Reviewed: https://review.openstack.org/647586
Committed: https://git.openstack.org/cgit/openstack/keystone/commit/?id=8877e9f01caf01fa66528afd78f32195d35d3b4a
Submitter: Zuul
Branch: master

commit 8877e9f01caf01fa66528afd78f32195d35d3b4a
Author: Colleen Murphy <email address hidden>
Date: Mon Mar 25 20:39:08 2019 +0100

    Remove redundant policies from v3cloudsample

    By incorporating system and domain scope and default roles into
    keystone's default policies for domains, we've effectively made these
    policies obsolete. This change also removes the redundant group
    management tests from the v3cloudsample tests.

    Change-Id: I4e3b19f9cc025a472fb27a33955856c2cd17fd1d
    Partial-Bug: #1806762

Reviewed: https://review.openstack.org/647553
Committed: https://git.openstack.org/cgit/openstack/keystone/commit/?id=3d3fa99a0503be678d7fe7058fd9220aca70716d
Submitter: Zuul
Branch: stable/stein

commit 3d3fa99a0503be678d7fe7058fd9220aca70716d
Author: Lance Bragstad <email address hidden>
Date: Mon Dec 10 22:22:52 2018 +0000

    Remove project policies from policy.v3cloudsample.json

    By incorporating system-scope, domain-scope, project-scope, and
    default roles, we've effectively made these policies obsolete. We can
    simplify what we maintain and provide a more consistent, unified view
    of default project behavior by removing them.

    Change-Id: I80221b72ce0f234440e6d6aaea51869bd5f1c6e7
    Related-Bug: 1806762
    (cherry picked from commit 546b7f1bba0c5a9b9c22828cc27a90191bb8f30d)

Reviewed: https://review.openstack.org/647587
Committed: https://git.openstack.org/cgit/openstack/keystone/commit/?id=7f257513f87c3eb9fd4aa9d904ed11cef6d9f47c
Submitter: Zuul
Branch: stable/stein

commit 7f257513f87c3eb9fd4aa9d904ed11cef6d9f47c
Author: Lance Bragstad <email address hidden>
Date: Thu Dec 6 21:14:44 2018 +0000

    Consolidate user protection tests

    This commit removes user policies from policy.v3cloudsample.json.

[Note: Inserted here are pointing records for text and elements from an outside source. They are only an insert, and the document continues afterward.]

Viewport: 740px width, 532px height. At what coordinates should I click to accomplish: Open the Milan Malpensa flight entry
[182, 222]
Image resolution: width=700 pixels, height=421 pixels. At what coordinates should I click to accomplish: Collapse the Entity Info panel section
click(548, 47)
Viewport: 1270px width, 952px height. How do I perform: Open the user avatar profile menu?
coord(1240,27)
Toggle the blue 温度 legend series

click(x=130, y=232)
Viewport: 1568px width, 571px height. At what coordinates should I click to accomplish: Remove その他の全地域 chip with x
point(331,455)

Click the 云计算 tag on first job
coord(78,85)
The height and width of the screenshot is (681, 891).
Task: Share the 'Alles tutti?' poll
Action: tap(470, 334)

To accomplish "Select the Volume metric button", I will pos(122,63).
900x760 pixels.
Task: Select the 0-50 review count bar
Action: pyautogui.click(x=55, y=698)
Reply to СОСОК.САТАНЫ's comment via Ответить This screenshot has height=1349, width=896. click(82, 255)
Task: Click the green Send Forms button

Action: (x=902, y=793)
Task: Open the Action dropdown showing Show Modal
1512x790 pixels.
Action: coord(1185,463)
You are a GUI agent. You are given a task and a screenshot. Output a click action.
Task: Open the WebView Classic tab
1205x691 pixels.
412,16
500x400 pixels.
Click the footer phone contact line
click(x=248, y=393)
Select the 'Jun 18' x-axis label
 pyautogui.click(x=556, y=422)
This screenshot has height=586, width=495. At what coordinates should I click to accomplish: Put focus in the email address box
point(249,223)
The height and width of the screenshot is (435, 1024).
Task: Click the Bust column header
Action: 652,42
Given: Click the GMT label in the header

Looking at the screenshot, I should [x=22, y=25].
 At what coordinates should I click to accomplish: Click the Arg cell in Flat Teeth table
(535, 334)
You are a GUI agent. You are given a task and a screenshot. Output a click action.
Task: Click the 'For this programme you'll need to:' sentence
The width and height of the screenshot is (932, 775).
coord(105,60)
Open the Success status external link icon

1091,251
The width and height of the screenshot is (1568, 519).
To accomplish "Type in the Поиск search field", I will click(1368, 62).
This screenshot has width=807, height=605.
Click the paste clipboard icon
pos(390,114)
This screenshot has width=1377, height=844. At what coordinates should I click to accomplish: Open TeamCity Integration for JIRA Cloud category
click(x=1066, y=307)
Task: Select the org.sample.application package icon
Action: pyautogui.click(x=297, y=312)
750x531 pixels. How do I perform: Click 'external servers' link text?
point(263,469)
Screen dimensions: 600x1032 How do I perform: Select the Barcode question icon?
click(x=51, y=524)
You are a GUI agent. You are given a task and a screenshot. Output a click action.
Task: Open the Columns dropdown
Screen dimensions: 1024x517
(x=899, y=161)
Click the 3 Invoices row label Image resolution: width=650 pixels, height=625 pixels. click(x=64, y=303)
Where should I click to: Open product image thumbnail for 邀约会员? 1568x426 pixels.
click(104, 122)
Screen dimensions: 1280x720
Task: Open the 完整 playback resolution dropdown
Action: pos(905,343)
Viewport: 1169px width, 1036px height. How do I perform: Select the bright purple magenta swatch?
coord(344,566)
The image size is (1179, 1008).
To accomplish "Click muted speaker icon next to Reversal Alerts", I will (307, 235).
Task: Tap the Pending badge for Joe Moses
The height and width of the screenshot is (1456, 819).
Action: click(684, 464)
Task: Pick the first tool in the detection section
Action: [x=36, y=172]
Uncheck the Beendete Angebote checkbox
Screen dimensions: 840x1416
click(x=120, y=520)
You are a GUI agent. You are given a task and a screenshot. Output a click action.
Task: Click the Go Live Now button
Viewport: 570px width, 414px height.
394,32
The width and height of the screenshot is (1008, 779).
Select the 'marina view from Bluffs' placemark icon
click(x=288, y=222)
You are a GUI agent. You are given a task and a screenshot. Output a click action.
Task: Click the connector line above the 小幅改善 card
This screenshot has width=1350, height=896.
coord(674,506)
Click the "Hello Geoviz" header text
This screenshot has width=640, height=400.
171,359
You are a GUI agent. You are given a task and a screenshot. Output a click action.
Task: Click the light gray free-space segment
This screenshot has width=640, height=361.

By
    incorporating system-scope, domain-scope, project-scope, and default
    roles, we've effectively made these policies obsolete. We can simplify
    what we maintain and provide a more consistent, unified view of
    default user behavior by removing them.

    This commit also adds an important filter to the GET /v3/users API by
    making sure the users in the response are filtered properly if the API
    was called with a domain-scoped token. This is needed in case domain
    configuration isn't setup and short-circuits normalization of the
    domain ID, which sometimes comes from the token if it is
    domain-scoped. Regardless of domain configuration being used, we
    should protect against cases where data leaks across domains in the
    name of security.

    Finally, this commit moves a couple of tests from test_v3_protection
    to test_users protection tests that ensures we do reasonable filtering
    while normalizing domain IDs. The remaining tests from
    test_v3_protection have been removed because they are no longer
    applicable. These tests were testing an HTTP 403 was returned when a
    domain users attempted to filter users for domains they didn't have
    authorization on. We don't use this approach consistently in keystone.
    Most other places where filtering is implemented, we ignore invalid
    filters and instead return an empty list. For domain users attempting
    to fish information out of another domain, they will receive an empty
    list to be consistent with other parts of the API.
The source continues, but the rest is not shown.